→ THE EXERCISE: State how many lines of the data below contain the string "every", treating uppercase and lowercase letters as different. Give only the number.
═════ SUPPLIED RECORDS ═════
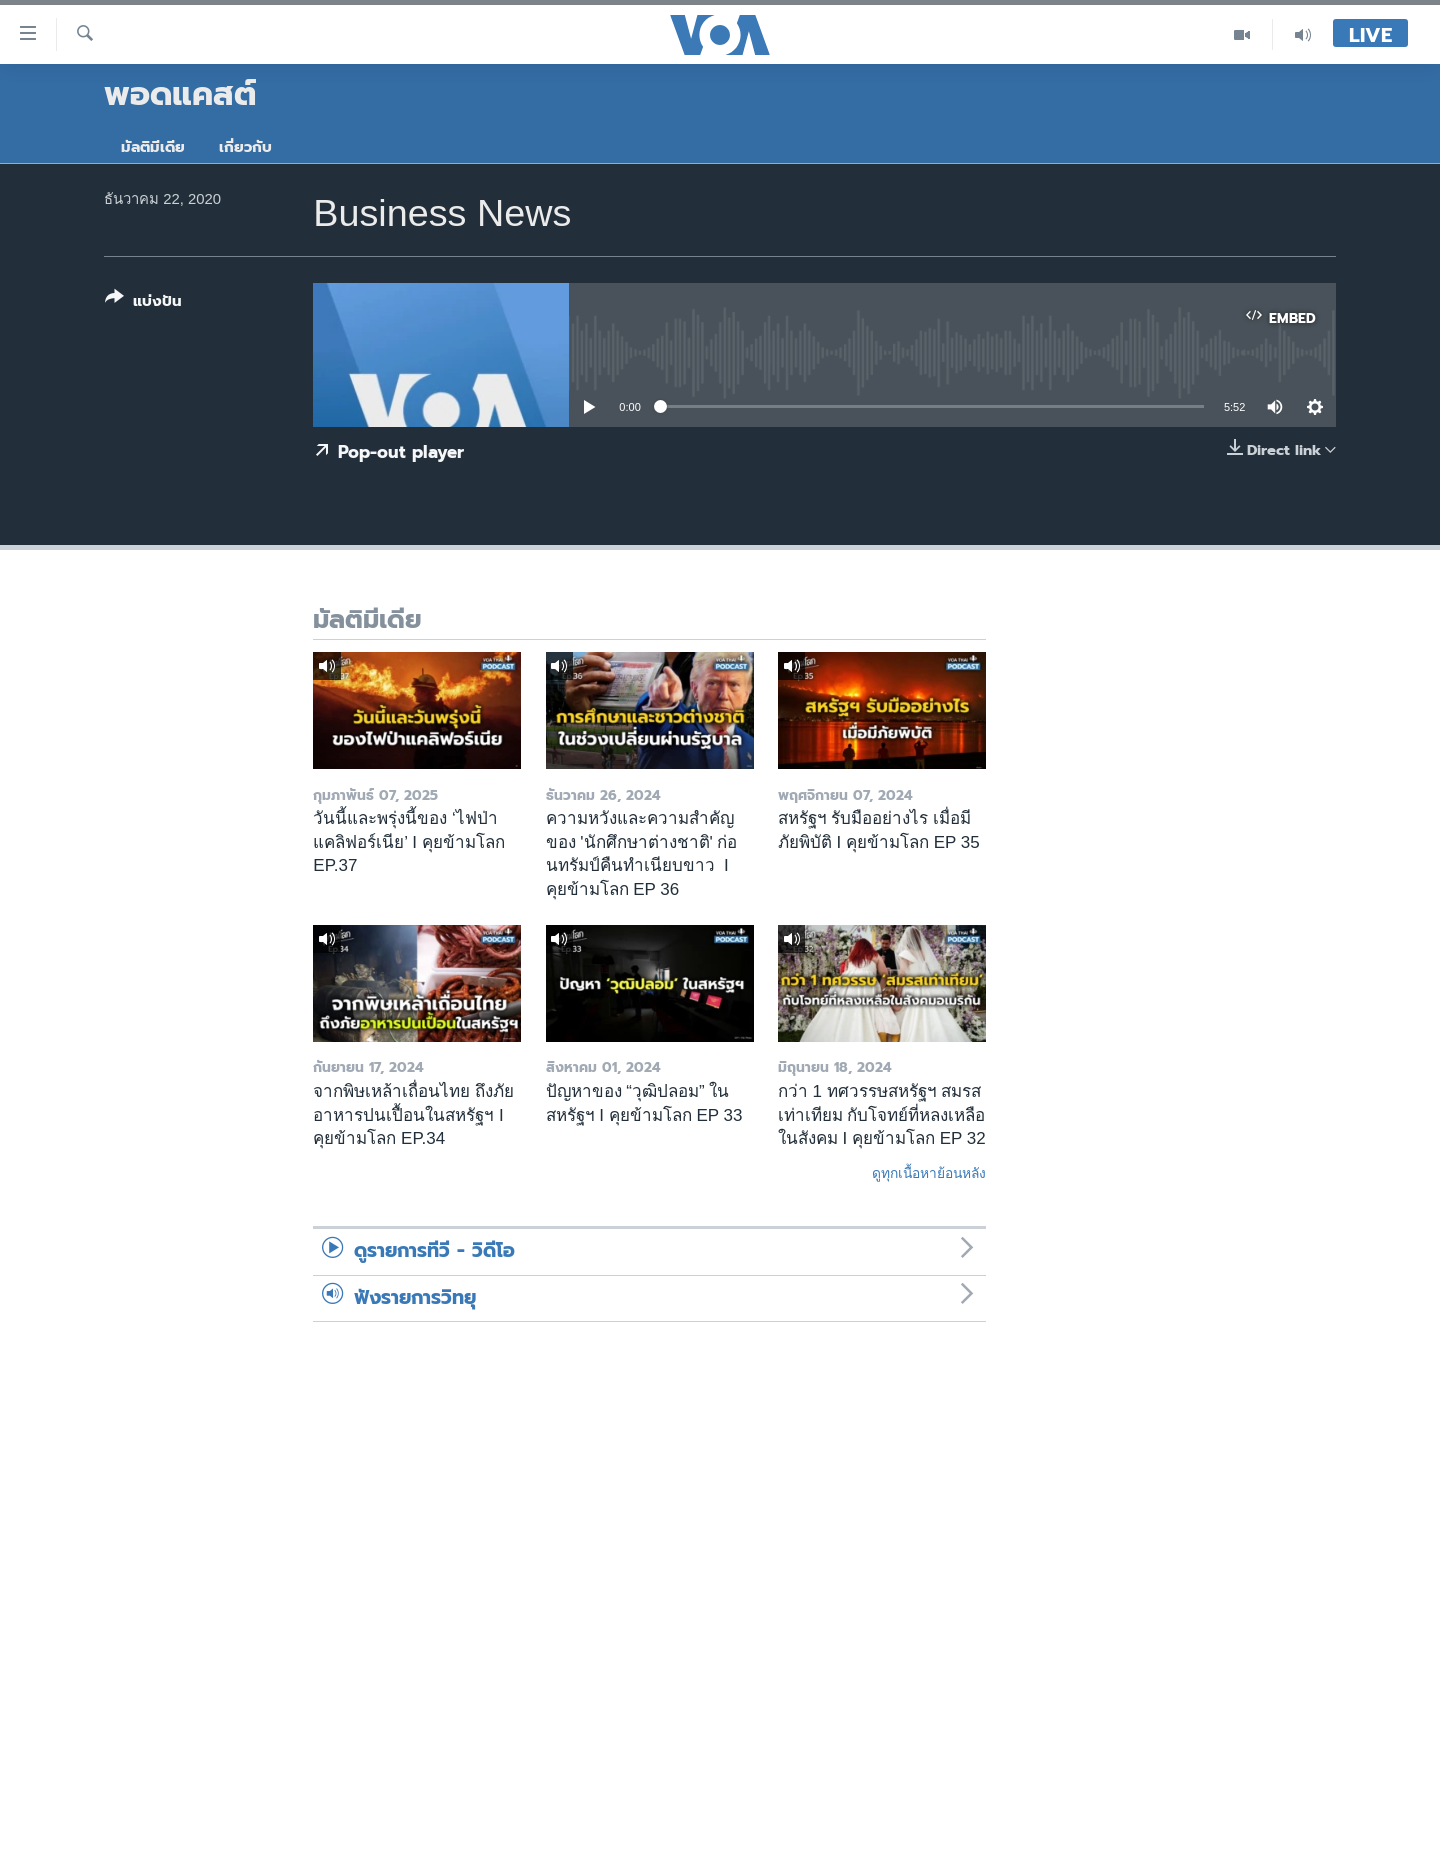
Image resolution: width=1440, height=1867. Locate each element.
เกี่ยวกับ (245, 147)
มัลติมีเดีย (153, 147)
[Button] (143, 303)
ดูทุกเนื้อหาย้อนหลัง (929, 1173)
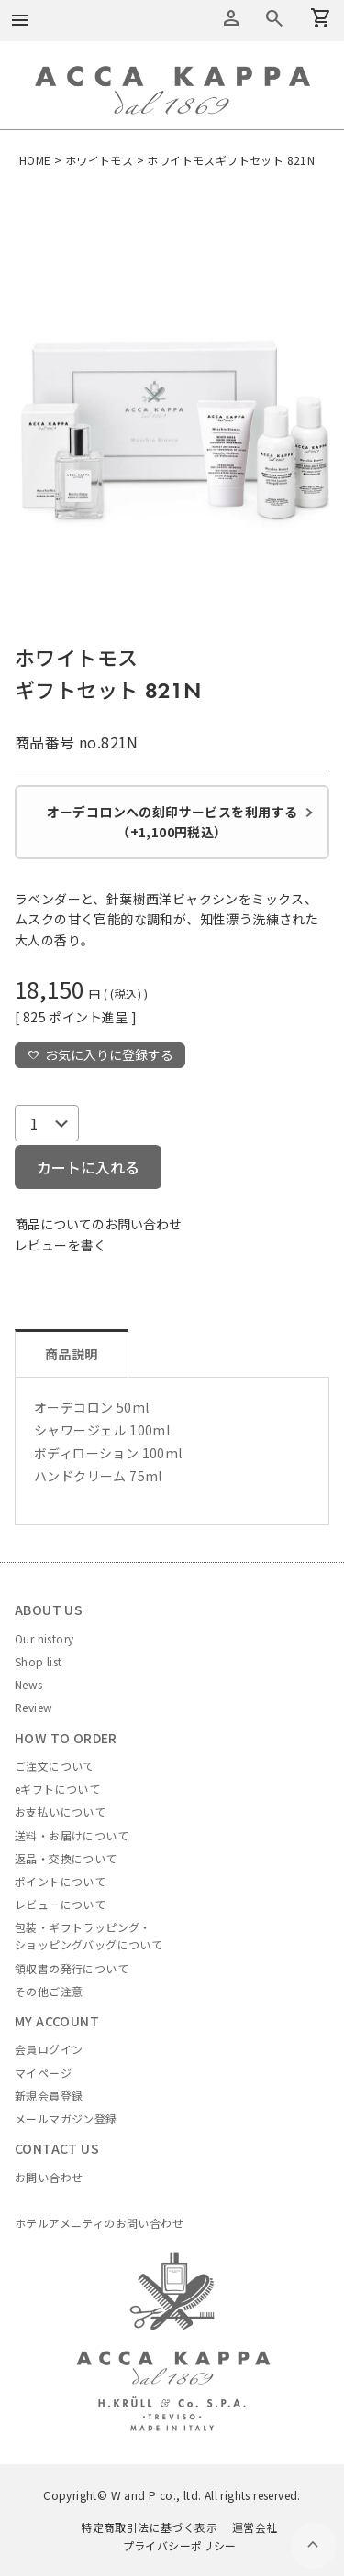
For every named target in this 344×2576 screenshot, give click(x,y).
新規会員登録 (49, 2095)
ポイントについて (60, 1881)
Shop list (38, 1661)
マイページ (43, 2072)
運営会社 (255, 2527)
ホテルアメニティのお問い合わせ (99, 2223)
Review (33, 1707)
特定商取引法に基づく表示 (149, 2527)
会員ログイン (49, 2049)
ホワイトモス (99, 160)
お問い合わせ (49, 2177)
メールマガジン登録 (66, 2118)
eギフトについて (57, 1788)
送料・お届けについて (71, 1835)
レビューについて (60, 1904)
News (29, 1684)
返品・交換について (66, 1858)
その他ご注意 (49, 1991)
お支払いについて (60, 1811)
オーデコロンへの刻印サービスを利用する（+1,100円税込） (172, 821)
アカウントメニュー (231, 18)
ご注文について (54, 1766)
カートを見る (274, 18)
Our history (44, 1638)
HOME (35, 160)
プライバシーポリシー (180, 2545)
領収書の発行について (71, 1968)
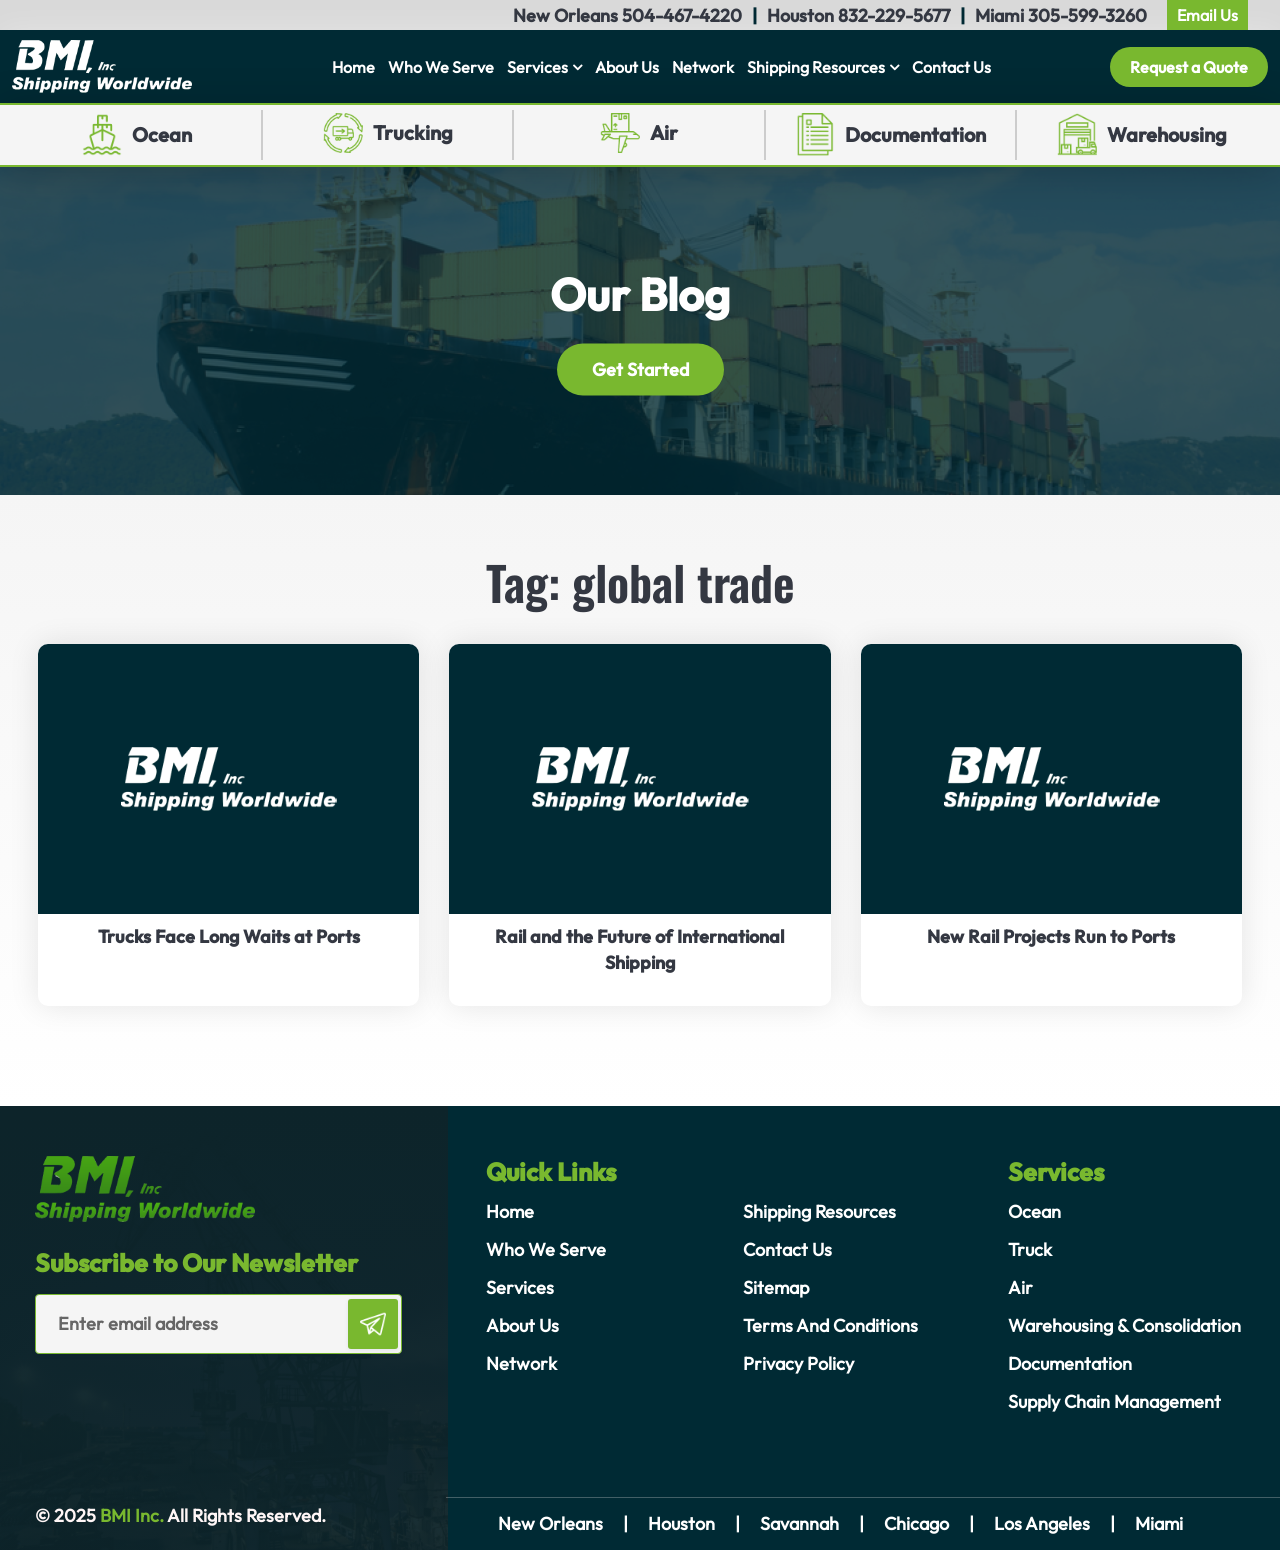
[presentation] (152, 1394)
═════
→ SOLVED EXERCISE: 1